The story, too, is oddly unfocused. A whole lot of story happens, but it's hard to tell what the emphasis is, other than "Harold is a nice guy". He is, in fact. He is accustomed to doing everything for everyone, with only the shallowest of complaints at the routine of his life. The perfect fetch-quest protagonist, right? But also the sort of person who, upon seeing an alien fishy person in need of help, helps without stint or care for cost.

The rest of the cast is, well, comedy stereotypes. Only without the comedy? The game takes everything perfectly seriously. But not in the "ridiculous events taken seriously" sense of classic farce. It's just stuff happening to characters that include an Italian himbo schoolteacher and a one-handed Jewish auntie scientist. Nor is it satire; it's not driven by, e.g., Douglas Adams's neutron-collapsed rage at the inanities of life. The overly-corporate CEO isn't there for the narrative to lash out at capitalism. She's just part of the plot.

It's aiming at romantic comedy, or what romantic comedy would be if you substituted a phlegmatic pixie dream nonbinary fish person. Platonic comedy? But the rom-com model needs enough com-plot to balance the rom, and this story doesn't hang together.
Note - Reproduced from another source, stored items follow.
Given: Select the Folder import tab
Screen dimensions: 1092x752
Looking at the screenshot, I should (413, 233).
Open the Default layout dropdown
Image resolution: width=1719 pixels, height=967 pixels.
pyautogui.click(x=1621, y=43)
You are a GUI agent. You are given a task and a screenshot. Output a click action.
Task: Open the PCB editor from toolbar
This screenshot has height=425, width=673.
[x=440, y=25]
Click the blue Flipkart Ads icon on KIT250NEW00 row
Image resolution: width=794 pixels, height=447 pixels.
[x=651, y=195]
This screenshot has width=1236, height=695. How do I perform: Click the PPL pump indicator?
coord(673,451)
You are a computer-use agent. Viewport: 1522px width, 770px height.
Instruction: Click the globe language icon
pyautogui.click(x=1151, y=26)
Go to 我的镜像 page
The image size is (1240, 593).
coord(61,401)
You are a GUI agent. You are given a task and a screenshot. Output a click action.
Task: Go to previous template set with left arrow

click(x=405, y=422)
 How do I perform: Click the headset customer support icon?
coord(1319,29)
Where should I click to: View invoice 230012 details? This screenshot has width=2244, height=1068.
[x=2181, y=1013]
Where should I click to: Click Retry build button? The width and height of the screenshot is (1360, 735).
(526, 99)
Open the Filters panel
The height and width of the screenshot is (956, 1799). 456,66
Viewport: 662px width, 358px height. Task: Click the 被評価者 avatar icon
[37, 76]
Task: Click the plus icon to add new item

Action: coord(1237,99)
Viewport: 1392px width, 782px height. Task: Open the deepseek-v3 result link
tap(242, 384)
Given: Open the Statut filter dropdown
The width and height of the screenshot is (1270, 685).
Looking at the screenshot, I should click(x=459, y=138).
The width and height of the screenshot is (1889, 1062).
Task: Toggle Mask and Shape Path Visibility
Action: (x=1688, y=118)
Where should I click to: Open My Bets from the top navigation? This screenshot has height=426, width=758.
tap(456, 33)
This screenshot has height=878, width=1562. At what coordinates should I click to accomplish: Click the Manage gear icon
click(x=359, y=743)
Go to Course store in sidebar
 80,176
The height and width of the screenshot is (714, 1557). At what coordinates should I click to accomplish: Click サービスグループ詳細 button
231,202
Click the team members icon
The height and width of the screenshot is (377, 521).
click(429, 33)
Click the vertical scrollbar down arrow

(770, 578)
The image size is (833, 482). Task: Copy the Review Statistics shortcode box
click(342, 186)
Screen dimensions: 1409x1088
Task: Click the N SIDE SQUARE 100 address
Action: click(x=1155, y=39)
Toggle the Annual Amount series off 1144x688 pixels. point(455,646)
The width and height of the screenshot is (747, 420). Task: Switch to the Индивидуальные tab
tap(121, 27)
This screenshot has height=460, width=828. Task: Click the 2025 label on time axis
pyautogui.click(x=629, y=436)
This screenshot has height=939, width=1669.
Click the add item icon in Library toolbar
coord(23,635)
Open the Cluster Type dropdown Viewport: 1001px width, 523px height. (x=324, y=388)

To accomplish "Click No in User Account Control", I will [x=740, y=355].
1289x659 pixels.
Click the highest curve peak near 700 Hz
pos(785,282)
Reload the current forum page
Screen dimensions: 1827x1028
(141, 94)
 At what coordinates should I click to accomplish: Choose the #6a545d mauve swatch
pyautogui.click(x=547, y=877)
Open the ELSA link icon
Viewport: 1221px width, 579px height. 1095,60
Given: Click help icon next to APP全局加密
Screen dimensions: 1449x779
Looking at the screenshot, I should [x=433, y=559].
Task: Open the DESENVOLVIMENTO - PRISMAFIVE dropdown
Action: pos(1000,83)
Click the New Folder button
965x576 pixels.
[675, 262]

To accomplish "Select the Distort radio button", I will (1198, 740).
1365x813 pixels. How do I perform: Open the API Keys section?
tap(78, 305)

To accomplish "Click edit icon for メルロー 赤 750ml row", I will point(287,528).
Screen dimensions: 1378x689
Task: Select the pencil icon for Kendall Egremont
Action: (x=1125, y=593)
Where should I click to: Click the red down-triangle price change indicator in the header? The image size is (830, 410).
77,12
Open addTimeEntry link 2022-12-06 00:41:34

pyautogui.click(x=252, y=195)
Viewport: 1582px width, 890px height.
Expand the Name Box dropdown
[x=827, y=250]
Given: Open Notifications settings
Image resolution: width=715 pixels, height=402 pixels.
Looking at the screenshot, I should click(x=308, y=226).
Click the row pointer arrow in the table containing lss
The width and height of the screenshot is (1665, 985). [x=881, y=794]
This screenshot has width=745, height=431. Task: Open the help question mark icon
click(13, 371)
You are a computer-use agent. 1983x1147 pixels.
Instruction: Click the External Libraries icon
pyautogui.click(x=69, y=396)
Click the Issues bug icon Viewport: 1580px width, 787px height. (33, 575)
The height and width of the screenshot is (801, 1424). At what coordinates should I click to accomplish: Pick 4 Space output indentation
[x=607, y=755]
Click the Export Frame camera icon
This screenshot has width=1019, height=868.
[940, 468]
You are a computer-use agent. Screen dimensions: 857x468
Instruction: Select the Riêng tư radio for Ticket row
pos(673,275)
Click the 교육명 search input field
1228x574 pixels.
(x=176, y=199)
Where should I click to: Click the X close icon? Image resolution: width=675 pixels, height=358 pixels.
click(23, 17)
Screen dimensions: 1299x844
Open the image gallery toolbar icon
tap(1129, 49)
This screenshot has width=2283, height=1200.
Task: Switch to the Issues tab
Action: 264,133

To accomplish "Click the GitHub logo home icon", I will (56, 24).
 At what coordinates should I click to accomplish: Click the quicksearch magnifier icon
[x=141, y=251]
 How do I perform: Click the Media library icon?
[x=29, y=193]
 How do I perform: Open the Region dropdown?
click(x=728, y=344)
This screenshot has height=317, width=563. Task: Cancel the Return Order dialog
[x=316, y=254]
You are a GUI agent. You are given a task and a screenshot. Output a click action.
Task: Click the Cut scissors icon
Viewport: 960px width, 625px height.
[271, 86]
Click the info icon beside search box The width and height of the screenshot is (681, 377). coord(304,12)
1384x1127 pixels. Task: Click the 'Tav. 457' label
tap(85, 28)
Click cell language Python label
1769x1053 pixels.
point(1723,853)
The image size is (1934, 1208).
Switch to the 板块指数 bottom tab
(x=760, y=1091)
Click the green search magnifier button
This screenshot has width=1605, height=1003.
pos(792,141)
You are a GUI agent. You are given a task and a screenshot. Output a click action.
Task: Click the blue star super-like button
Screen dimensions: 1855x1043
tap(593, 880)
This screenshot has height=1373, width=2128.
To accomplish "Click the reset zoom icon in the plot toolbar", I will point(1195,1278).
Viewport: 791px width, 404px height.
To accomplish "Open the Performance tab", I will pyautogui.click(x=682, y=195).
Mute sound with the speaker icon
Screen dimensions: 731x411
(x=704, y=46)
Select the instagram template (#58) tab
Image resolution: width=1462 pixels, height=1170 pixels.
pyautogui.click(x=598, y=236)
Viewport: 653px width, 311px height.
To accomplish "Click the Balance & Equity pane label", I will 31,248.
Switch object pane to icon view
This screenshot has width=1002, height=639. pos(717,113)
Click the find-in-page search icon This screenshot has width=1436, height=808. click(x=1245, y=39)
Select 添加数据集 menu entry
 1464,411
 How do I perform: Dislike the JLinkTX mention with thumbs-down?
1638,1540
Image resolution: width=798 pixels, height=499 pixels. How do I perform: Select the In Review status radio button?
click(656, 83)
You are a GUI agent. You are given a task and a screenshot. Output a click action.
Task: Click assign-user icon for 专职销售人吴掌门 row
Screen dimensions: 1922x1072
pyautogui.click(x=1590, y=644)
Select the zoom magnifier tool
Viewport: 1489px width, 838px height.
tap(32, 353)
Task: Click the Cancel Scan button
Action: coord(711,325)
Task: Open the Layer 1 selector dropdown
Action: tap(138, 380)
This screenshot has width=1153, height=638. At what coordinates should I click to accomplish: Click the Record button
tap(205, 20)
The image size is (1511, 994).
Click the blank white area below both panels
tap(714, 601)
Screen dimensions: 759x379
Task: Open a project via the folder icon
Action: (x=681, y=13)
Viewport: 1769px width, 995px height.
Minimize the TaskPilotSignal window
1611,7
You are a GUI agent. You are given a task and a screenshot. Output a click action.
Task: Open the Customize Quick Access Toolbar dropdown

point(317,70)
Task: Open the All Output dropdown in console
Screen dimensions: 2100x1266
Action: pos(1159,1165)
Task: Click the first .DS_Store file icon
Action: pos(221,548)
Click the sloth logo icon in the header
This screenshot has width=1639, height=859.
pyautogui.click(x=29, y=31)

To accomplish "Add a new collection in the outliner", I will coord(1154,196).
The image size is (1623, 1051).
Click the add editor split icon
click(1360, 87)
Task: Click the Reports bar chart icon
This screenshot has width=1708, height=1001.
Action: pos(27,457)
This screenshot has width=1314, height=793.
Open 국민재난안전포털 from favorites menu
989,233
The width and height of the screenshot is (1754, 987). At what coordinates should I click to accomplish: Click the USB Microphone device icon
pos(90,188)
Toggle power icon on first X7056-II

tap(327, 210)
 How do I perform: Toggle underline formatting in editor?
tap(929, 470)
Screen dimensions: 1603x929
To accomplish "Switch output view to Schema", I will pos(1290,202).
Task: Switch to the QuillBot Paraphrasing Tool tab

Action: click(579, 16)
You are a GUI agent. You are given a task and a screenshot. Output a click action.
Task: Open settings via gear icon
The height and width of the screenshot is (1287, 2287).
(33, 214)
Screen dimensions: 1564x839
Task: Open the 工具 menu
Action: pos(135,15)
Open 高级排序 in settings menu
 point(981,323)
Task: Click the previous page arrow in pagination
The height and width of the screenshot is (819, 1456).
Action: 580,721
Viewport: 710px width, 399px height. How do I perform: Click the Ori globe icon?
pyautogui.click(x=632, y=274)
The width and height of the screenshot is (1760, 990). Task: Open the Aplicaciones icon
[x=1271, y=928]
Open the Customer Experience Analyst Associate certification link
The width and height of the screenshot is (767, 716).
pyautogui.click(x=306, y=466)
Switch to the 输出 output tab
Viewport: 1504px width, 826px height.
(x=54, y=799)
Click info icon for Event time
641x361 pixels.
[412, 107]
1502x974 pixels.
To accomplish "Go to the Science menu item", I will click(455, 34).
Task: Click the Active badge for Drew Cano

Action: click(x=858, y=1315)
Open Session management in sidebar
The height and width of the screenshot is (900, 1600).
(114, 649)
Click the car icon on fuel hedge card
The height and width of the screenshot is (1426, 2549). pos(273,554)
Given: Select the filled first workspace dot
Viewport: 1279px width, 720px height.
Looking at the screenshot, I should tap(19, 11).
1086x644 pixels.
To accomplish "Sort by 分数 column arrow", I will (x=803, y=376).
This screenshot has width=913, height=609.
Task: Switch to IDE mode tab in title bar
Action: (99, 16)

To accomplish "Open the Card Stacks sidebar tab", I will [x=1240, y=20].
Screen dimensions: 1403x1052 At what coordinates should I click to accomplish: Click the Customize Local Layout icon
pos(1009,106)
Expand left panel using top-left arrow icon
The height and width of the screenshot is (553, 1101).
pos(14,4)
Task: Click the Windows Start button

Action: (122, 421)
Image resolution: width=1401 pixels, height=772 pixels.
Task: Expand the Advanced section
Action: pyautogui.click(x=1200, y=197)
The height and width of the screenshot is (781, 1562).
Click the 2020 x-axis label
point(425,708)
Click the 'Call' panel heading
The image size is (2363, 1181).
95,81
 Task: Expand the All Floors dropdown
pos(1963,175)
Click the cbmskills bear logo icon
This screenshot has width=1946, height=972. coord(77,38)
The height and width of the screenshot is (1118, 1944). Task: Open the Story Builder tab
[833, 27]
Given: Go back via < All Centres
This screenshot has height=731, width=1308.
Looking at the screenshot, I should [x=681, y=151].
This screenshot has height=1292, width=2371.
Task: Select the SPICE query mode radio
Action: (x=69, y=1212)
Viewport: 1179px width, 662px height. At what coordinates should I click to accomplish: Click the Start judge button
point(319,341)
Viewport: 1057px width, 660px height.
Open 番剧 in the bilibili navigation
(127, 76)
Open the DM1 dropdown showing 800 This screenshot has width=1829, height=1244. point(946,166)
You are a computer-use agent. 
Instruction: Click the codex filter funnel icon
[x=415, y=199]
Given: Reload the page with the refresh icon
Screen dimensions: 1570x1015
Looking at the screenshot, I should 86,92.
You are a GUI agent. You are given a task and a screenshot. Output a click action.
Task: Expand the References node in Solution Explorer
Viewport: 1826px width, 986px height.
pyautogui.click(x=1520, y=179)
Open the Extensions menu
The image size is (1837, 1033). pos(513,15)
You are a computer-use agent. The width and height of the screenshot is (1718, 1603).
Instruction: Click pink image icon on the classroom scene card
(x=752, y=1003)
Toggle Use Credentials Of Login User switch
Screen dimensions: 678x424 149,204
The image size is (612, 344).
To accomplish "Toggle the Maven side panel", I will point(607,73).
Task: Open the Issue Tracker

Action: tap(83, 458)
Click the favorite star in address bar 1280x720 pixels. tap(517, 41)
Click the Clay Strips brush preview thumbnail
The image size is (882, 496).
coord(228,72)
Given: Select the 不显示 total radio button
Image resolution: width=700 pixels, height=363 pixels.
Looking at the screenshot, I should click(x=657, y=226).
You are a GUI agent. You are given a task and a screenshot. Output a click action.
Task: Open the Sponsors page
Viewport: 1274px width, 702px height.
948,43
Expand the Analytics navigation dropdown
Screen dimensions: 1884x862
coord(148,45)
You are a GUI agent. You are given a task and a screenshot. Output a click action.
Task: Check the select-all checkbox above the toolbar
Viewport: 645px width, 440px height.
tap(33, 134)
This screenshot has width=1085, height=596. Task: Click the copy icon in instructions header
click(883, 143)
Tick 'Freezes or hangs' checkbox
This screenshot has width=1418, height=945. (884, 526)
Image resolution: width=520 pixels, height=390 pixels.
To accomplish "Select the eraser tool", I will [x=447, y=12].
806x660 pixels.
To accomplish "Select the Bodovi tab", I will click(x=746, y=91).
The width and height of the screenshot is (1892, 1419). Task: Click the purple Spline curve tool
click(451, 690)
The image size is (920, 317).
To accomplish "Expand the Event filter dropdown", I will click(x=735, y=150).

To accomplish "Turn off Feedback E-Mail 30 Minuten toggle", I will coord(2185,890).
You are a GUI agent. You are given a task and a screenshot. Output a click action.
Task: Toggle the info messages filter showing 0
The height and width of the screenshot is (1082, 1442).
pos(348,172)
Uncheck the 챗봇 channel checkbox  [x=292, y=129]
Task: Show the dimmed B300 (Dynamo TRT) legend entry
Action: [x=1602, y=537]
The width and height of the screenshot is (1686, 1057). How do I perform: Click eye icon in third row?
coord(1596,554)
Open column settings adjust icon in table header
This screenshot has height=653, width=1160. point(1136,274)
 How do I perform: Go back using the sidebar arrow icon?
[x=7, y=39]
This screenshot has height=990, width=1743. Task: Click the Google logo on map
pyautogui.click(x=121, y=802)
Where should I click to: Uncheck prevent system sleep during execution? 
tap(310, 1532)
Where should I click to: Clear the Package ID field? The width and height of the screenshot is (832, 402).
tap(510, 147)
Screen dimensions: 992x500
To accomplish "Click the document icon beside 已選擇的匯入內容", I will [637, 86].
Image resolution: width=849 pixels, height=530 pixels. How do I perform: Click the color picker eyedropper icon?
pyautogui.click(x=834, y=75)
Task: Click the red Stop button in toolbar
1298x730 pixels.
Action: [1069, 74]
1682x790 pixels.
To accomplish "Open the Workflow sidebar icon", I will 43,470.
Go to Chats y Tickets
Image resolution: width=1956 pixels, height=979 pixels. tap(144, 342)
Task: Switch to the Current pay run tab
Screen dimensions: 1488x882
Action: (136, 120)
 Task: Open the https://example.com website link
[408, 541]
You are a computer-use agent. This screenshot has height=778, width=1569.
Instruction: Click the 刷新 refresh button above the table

All that complaining aside: a lot of the game works! Like I said, the visual construction is fantastic. The characters are one-note but thoughtfully played. I was happy to get to know them. At the end of the game, I happily took the time to go around to all of them and say goodbye. And, while I've taken my shots at the animation style, some of it works really well. There were some wonderfully conceived set-pieces in there. The comic timing sometimes worked. The cinematic direction has genuine flair.

If you want to relax in the vibe of being a good person, dreaming of a carefree life under the sea, Harold Halibut may be the game for you. You just have to be patient with it.